Page MenuHomePhabricator

[EPIC] Create a formal release process for MobileFrontend/Gather
Closed, ResolvedPublic

Description

As a Web developer I want a formal release process so that I can feel confident about the quality of the features that I'm releasing and to more easily keep track of what is being released and when.

Related work: T104324 [EPIC] Create a development staging environment and branch.

Desired outcomes
  • The release process is set up documented on the wiki (where code moves through and lives in the different stages (dev, review, sign-off, pre-prod, prod) and publicly communicated.
  • When a release is made a changelog is generated (something like https://www.mediawiki.org/wiki/MediaWiki_1.26/wmf11) and sent to the mailing list for exposure.

Event Timeline

phuedx raised the priority of this task from to Needs Triage.
phuedx updated the task description. (Show Details)
phuedx added subscribers: Aklapper, phuedx.
phuedx set Security to None.
phuedx updated the task description. (Show Details)

@greg: Would it be terrible for y'all to cut the release branches from the stable branch rather than the master branch for MobileFrontend, WikiGrok, and Gather?

@greg: Would it be terrible for y'all to cut the release branches from the stable branch rather than the master branch for MobileFrontend, WikiGrok, and Gather?

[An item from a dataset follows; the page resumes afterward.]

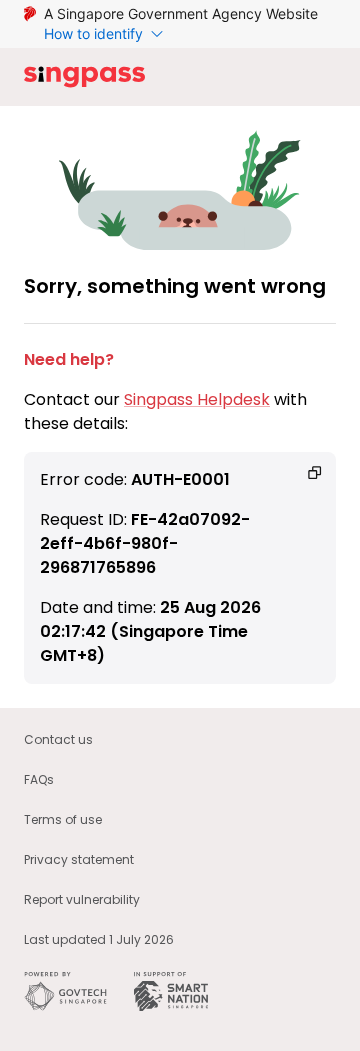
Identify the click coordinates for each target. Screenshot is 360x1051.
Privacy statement (79, 859)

What is deployed on Beta Cluster?

@demon @mmodell @thcipriani @hashar: thoughts?

What is deployed on Beta Cluster?

master, which I reckon we'll need to run browser tests against.

The idea here is to add another (hopefully minor) step in releasing something proper, regardless of what process we land on. What I think's pretty darn neat about having a stable branch is that we have a bit more control over how long we have to actually QA a feature, which, recent history has told us, might be longer than we're currently given.

But where will stable be (browser|manual) tested?

On Beta Cluster 2, of course?! Production?! I'm not sure. Maybe running browser tests locally against master and stable gets deployed to Beta Cluster too.

@Jhernandez, @Jdlrobson: Your thoughts'd be appreciated too.

I am very happy to see this being raised by the mobile team toward enhancing our development / release workflow. That is really similar to the git branching model at at http://nvie.com/posts/a-successful-git-branching-model/ which we linked to extensively during the svn/git migration. The first picture is the summary. It makes total sense with the faster cadence of deployment we are introducing (and which will be shortened even further to daily if not hourly deploys).

A limit is that CI, Beta cluster, deployment tooling all assume master to be the reference branch. Adding an exception to use stable for a few repo is going to be an implementation nightmare. As a workaround, you could create a dev branch and merges it to master once stable. That is just a semantic change for you guys but should have zero impact on our side (as long as you don't change the default HEAD).

So in short, I am not a fan of introducing this solely for a few mobile extensions. I would rather see our whole community to come up with a written in stone workflow for our whole community. That is RFC worthy. Then we can work on migrating CI / beta / deployment to the model.

Can someone please create an epic task that will block this one? Then we can reach out to wikitech-l and architects.

I'm going to preempt @phuedx here and say that I don't think this is the way forward they want (after talking with him on IRC, but it is now post-work time for him), so stand down, @hashar ;)

@greg @hashar I'm going to try to explain what we actually want, and why we are asking for the branch (I'm smelling http://xyproblem.info/ here 😝)


How we develop, when&where is our code:

In mobile-web and gather we use scrum, and each sprint we have a board with columns like this one: https://phabricator.wikimedia.org/tag/gather_sprint_help!/

In the following table you can see the columns through which a task of ours can move (each task can have 1+ patches associated with it, in different states (merged, -1d, etc)):

In developmentNeeds developmentCode ReviewReady for sign offDone
What's here?WIP patchesPatches come here from Code Review / Sign off. Can be either tasks with -1d patches that need work or tasks that need more patches to be feature completeTask that has code to be reviewed by fellow developersTask that is reviewable by design/product/tech lead on beta-cluster+Verified task on beta-cluster+
StatusIncompleteBroken/IncompleteOK/Incomplete/BrokenTechnically OKOK
Where can this code be?Local dev branchesLocal branches / Master (Beta cluster or Production)Local branches / Master (Beta cluster or Production)Master (Beta cluster or Production)Master (Beta cluster or Production)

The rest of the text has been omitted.